======== Data to use ========

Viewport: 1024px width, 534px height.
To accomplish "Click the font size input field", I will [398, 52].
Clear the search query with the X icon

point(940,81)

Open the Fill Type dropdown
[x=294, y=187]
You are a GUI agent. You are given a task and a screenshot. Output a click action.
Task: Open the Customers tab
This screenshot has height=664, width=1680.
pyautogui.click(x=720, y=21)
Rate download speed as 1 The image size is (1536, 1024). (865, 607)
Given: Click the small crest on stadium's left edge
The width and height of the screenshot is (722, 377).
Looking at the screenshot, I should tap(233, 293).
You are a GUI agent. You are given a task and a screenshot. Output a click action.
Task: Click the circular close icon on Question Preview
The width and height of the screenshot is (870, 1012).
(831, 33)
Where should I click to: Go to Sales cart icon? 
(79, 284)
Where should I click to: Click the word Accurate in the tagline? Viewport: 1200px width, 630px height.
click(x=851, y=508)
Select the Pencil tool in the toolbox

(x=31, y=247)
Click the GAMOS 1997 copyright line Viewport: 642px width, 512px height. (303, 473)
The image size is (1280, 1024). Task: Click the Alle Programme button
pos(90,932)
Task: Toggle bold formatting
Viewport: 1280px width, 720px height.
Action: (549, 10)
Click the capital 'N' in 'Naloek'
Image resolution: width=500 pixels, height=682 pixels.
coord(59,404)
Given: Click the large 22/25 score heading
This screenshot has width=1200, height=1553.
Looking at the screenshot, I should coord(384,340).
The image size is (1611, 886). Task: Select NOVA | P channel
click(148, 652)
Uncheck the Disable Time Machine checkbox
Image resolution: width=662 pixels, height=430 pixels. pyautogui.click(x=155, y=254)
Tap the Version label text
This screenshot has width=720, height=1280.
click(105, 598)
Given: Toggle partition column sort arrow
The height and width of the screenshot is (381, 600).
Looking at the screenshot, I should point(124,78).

========

* What needs to be done: The whole listing above needs to be written out exactly.

* Exercise answer:
Viewport: 1024px width, 534px height.
To accomplish "Click the font size input field", I will [398, 52].
Clear the search query with the X icon

point(940,81)

Open the Fill Type dropdown
[x=294, y=187]
You are a GUI agent. You are given a task and a screenshot. Output a click action.
Task: Open the Customers tab
This screenshot has height=664, width=1680.
pyautogui.click(x=720, y=21)
Rate download speed as 1 The image size is (1536, 1024). (865, 607)
Given: Click the small crest on stadium's left edge
The width and height of the screenshot is (722, 377).
Looking at the screenshot, I should tap(233, 293).
You are a GUI agent. You are given a task and a screenshot. Output a click action.
Task: Click the circular close icon on Question Preview
The width and height of the screenshot is (870, 1012).
(831, 33)
Where should I click to: Go to Sales cart icon? 
(79, 284)
Where should I click to: Click the word Accurate in the tagline? Viewport: 1200px width, 630px height.
click(x=851, y=508)
Select the Pencil tool in the toolbox

(x=31, y=247)
Click the GAMOS 1997 copyright line Viewport: 642px width, 512px height. (303, 473)
The image size is (1280, 1024). Task: Click the Alle Programme button
pos(90,932)
Task: Toggle bold formatting
Viewport: 1280px width, 720px height.
Action: (549, 10)
Click the capital 'N' in 'Naloek'
Image resolution: width=500 pixels, height=682 pixels.
coord(59,404)
Given: Click the large 22/25 score heading
This screenshot has width=1200, height=1553.
Looking at the screenshot, I should coord(384,340).
The image size is (1611, 886). Task: Select NOVA | P channel
click(148, 652)
Uncheck the Disable Time Machine checkbox
Image resolution: width=662 pixels, height=430 pixels. pyautogui.click(x=155, y=254)
Tap the Version label text
This screenshot has width=720, height=1280.
click(105, 598)
Given: Toggle partition column sort arrow
The height and width of the screenshot is (381, 600).
Looking at the screenshot, I should point(124,78).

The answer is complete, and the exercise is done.